Relationship with Mom

It’s probably not surprising that mothers excel at recognizing and interpreting the moods and emotions of their infants. Although infants can’t speak, mothers seem to know what their babies are thinking: they smile when their baby smiles and they frown when their baby is upset. Research suggests that the mother’s ability to understand the needs of her infant is very important for establishing a secure mother-infant relationship. However, the neural mechanisms that underlie these behaviors are poorly understood. Such knowledge is crucial for understanding normal as well as abusive and neglectful mothering.

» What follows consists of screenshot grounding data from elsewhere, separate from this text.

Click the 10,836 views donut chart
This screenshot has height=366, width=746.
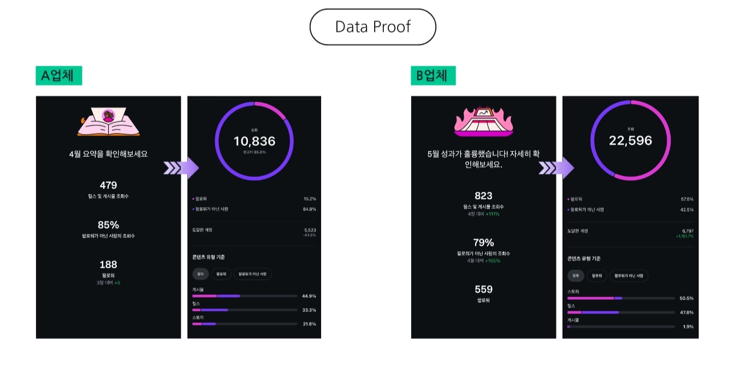254,141
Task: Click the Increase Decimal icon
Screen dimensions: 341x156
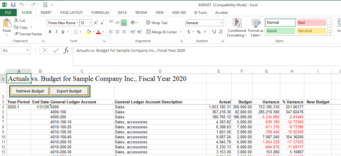Action: pos(214,32)
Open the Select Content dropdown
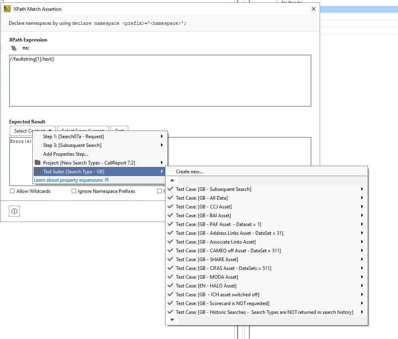The width and height of the screenshot is (398, 339). click(x=32, y=131)
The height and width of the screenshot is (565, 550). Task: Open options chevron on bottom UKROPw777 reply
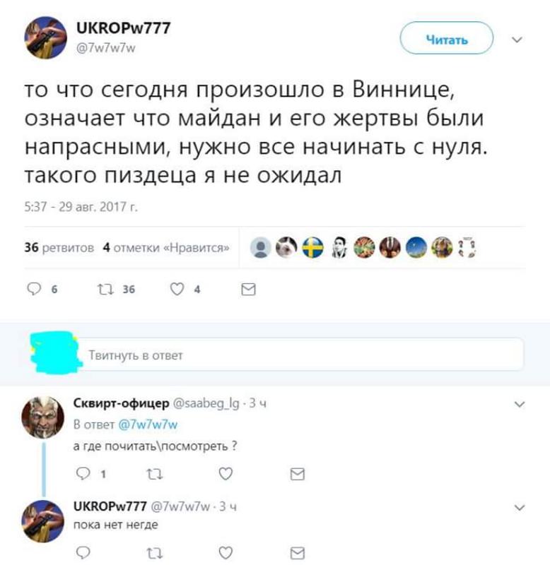[x=520, y=508]
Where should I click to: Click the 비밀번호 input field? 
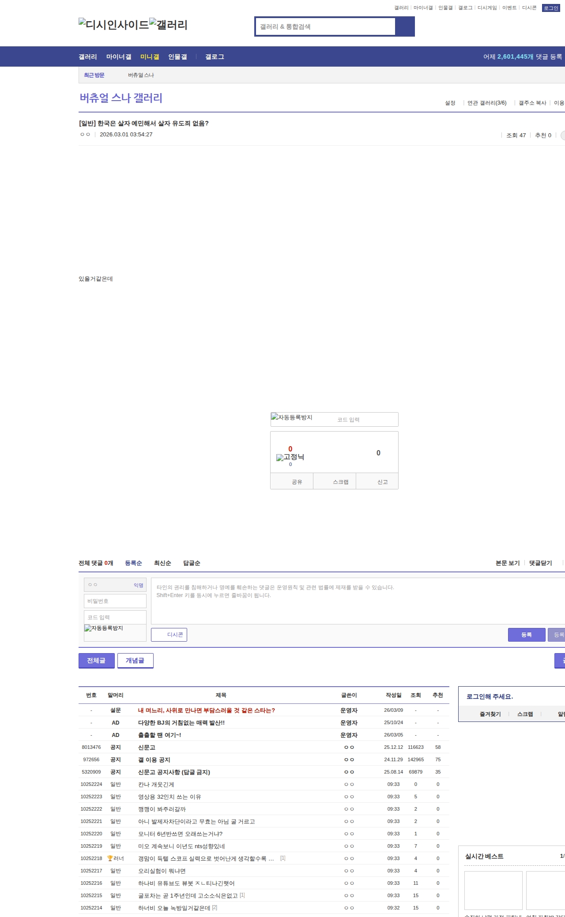tap(115, 601)
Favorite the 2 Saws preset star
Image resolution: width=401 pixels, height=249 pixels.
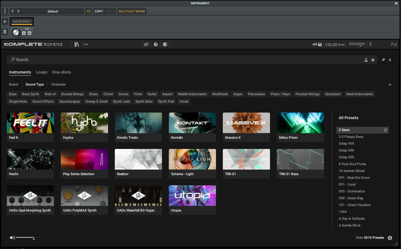click(385, 130)
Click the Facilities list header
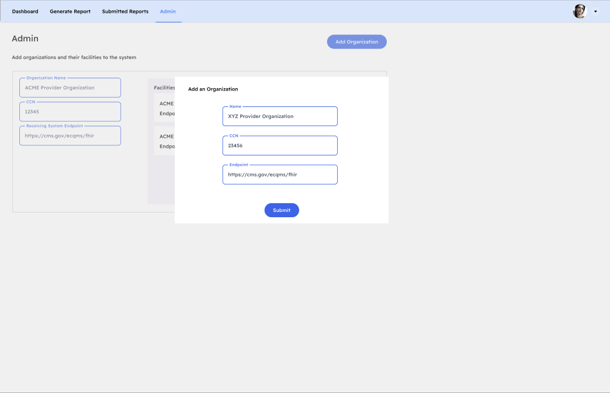The width and height of the screenshot is (610, 393). tap(164, 88)
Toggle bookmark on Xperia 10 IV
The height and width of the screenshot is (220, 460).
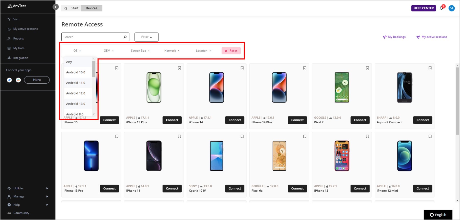coord(242,136)
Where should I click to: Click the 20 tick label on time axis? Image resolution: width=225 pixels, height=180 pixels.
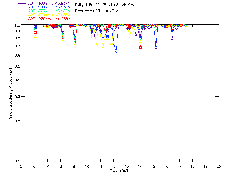click(219, 166)
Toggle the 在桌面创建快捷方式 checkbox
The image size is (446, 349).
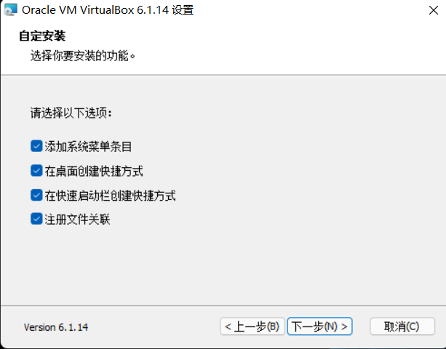pos(36,171)
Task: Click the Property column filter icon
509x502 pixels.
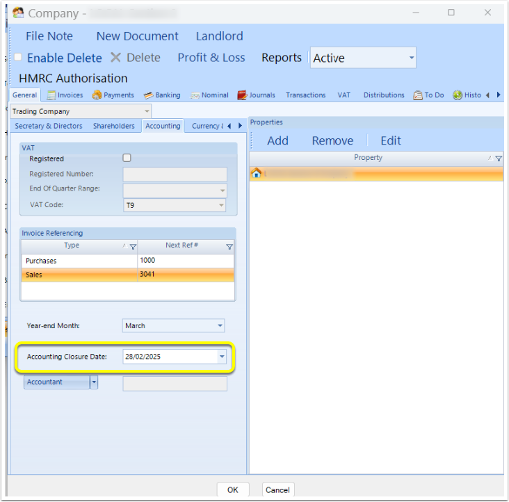Action: [x=499, y=159]
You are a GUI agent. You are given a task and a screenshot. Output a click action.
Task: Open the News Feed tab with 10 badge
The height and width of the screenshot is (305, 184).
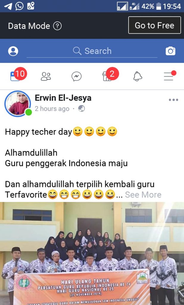[15, 76]
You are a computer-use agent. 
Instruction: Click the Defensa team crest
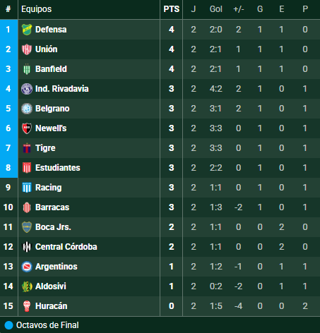tap(27, 30)
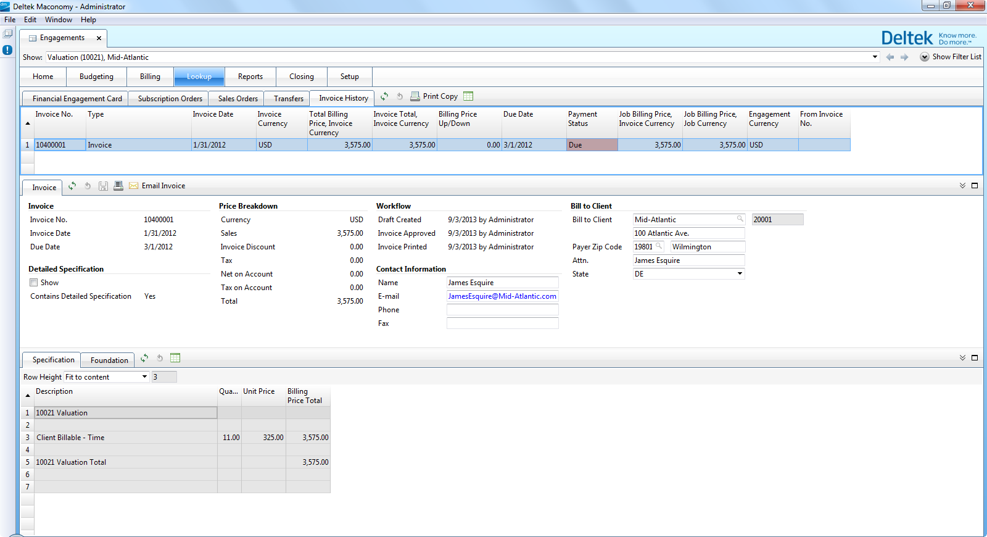Click the Email Invoice envelope icon
This screenshot has width=987, height=537.
[133, 186]
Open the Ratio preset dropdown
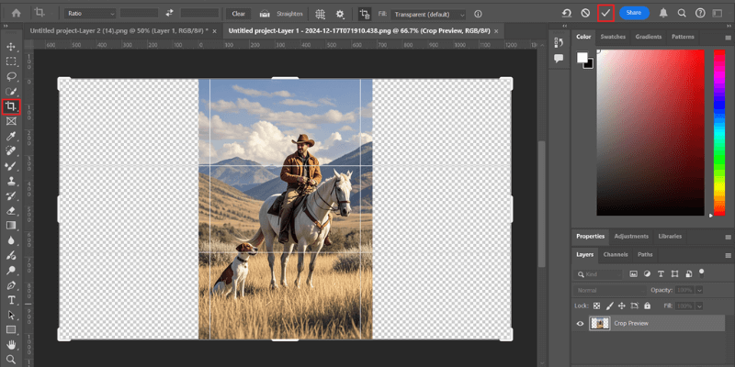Image resolution: width=735 pixels, height=367 pixels. 92,15
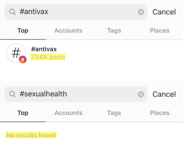Viewport: 183px width, 155px height.
Task: Click the 73.6K posts count
Action: coord(48,57)
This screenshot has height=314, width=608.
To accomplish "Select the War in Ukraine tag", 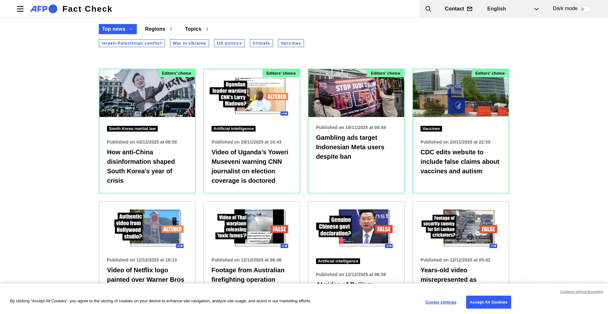I will (x=189, y=43).
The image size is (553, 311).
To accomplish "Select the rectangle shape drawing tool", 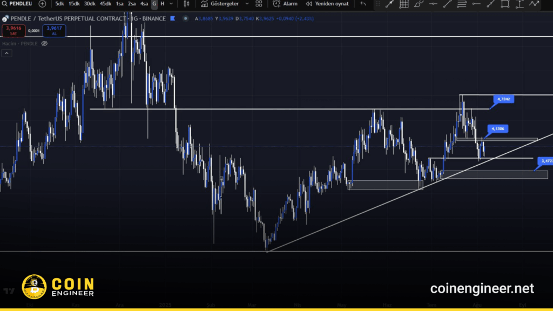I will [505, 4].
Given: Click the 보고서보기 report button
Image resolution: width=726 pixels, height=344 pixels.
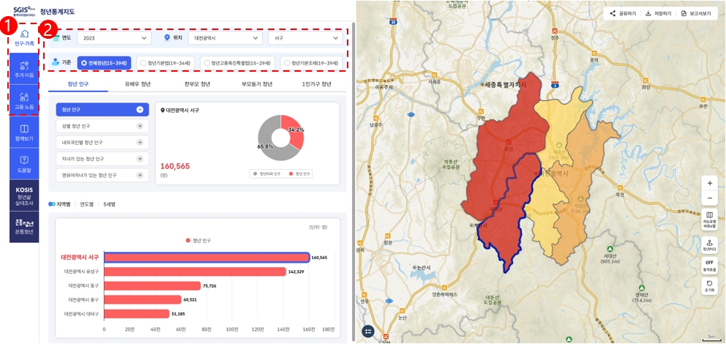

In recent years, several studies have been carried out using functional magnetic resonance imaging (fMRI) to better understand how a mother’s brain responds to her own child’s cues. The most recent, led by neuroscientist Lane Strathearn and colleagues at Baylor College of Medicine, investigated what happens inside the brain of a mother when she looks at the facial expressions of her own infant. In the study, 28 first-time mothers were shown pictures of their seven-month old child that they had never seen before. (The pictures were taken when the mother was not present.) The pictures spanned a wide range of human emotion and included images of the child making happy, sad or neutral faces. These pictures were then matched with images of an unknown infant. The central finding was that seeing the happy face of the mother’s own infant activated all of the key areas in the brain associated with reward processing. These regions include the ventral tegmental area, substantia nigra and the striatum. This finding suggests that for mothers the sight of their smiling baby is a potent reward and represents a uniquely pleasurable experience. Furthermore, this neural response was graded, so that happy faces led to more activation than neutral faces. Sad faces generated the least activation. In other words, the response of mothers in their reward areas seemed to directly mirror the emotions the infant displayed.